Maryland is on the verge of once more making it harder for payday lenders — especially over the Internet — to offer high-priced loans in the state.
The General Assembly overwhelmingly approved legislation to prevent payday lenders from getting around Maryland's interest rate cap on small consumer loans. Gov. Martin O'Malley is expected to sign it into law, which would kick in Oct. 1.
Payday loans are essentially a two-week cash advance on a paycheck. Lenders charge a fee that, when translated into an annual interest rate, can run more than 400 percent on the short-term loan, consumer advocates say.
Since the mid-1970s, Maryland has had an interest rate cap of 33 percent on consumer loans of $6,000 or less. For the most part, that's kept payday lenders out of the state. And it's earned Maryland a reputation of being tough on lenders that try to exploit vulnerable residents.

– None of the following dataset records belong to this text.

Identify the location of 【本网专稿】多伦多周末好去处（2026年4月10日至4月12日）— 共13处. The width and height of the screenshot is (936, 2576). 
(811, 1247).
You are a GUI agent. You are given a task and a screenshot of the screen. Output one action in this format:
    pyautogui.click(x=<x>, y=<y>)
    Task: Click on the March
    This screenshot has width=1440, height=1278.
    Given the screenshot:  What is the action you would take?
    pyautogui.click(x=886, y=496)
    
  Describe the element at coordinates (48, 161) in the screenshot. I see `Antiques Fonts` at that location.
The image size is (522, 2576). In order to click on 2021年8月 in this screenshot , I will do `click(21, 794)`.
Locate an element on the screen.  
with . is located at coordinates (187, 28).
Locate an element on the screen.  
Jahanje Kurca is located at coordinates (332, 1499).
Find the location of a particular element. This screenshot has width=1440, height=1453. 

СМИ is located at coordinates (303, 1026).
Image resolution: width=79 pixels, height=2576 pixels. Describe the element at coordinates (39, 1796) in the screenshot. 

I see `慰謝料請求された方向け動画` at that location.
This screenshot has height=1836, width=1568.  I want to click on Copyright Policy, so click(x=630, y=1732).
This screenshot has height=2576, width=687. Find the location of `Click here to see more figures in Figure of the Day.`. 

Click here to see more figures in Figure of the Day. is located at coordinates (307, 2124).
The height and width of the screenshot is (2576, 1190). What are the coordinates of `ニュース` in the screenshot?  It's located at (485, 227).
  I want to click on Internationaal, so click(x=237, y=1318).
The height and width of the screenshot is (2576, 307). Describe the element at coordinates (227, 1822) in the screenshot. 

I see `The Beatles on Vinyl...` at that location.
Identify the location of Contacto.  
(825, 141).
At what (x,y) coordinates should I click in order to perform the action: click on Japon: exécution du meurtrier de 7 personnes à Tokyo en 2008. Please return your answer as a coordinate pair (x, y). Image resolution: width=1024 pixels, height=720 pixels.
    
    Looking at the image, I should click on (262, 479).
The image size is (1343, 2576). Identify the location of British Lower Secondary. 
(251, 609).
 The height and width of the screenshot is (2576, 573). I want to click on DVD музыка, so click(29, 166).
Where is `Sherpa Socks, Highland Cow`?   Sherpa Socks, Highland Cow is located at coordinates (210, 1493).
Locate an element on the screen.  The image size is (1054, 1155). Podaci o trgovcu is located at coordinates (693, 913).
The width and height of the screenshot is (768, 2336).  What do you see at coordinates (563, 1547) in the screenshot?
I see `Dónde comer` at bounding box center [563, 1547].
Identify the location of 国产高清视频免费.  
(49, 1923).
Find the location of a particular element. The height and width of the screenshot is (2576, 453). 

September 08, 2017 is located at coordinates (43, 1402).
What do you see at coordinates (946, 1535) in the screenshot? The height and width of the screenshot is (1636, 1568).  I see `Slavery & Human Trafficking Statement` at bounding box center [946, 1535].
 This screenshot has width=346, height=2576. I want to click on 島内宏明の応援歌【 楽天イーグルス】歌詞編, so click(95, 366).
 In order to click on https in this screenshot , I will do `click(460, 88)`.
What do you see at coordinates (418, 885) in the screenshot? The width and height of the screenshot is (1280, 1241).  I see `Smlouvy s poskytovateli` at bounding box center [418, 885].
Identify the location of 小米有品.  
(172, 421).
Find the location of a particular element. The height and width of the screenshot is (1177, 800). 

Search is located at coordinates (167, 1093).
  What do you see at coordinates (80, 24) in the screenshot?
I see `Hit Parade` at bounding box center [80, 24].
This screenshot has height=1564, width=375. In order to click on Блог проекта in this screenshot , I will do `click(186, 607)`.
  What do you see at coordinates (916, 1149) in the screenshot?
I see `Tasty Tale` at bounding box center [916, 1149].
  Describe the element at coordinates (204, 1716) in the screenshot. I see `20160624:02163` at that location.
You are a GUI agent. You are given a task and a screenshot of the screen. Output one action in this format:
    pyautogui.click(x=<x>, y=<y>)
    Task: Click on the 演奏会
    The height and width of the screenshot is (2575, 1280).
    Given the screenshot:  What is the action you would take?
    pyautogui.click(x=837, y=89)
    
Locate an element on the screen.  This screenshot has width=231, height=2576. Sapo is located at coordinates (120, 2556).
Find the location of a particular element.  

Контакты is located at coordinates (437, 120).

So regulators were concerned when they started getting complaints about a year and a half ago that payday lenders, mostly over the Internet, had developed a new business model that attempted to circumvent Maryland's rate cap.
A payday lender would charge the most it could under Maryland law for the short-term loan. But to get the loan, consumers had to go through a broker that charged at least $20 per $100 borrowed. That fee wasn't included in the interest rate on the loan, according to the Center for Responsible Lending.
But if you factored in all the fees, Marylanders were paying a rate of 640 percent or higher, according to state regulators.
The legislation clarifies Maryland law so that all the fees related to payday loans — even those charged by a third-party broker — would be added together and required to come under the rate cap that "has been unambiguous and unchanged for decades," says Mark Kaufman, deputy commissioner of Financial Regulation.
Stephen Altobelli, a spokesman for the Financial Service Centers of America that represents companies that make payday loans, says he hasn't seen the Maryland legislation. But a 33 percent rate cap is too low to make payday loans economical for lenders, he says.
The trade group commissioned a survey by Ernst & Young this year that concluded consumers pay $15.26 for every $100 borrowed, but the lender's profit after its costs was only $1.37 per $100.
And it's a mistake to apply an annual interest rate to a short-term loan, Altobelli says.
The problem, though, is consumers often don't repay the two-week loan once they get their paycheck. Instead, they pay another fee and roll over the loan until the next pay period. And that can go on for months.
"These lenders aren't a bridge to your next paycheck. They aren't even bridges to nowhere. These are bridges to deeper into the hole," says Uriah King, a senior policy associate for the Center for Responsible Lending who testified in support of the legislation. "They don't solve a problem. They create a new one every two weeks."
No one knows that better than Aziza Gary, a business development representative with the Municipal Employees Credit Union in Baltimore.
The Baltimore Sun wrote about Gary's trouble with payday loans and how she got out of it three years ago. Since then, she has been certified as a financial counselor and often advises credit union members against payday loans.
"There is really no alternative to fast money. You just have to make a budget for yourself, or go to a family member or credit union," the 34-year-old says.
Gary says she's glad that Maryland lawmakers are closing a loophole that allows payday lenders to get around the rate cap.
She still receives text messages from payday lenders offering loans. And her father in Florida recently took out a payday loan against his pension check at a rate of 625 percent because he was short on cash.
"I told him when his check comes in the first of the month, make sure he pays off that loan and not deal with them again," she says.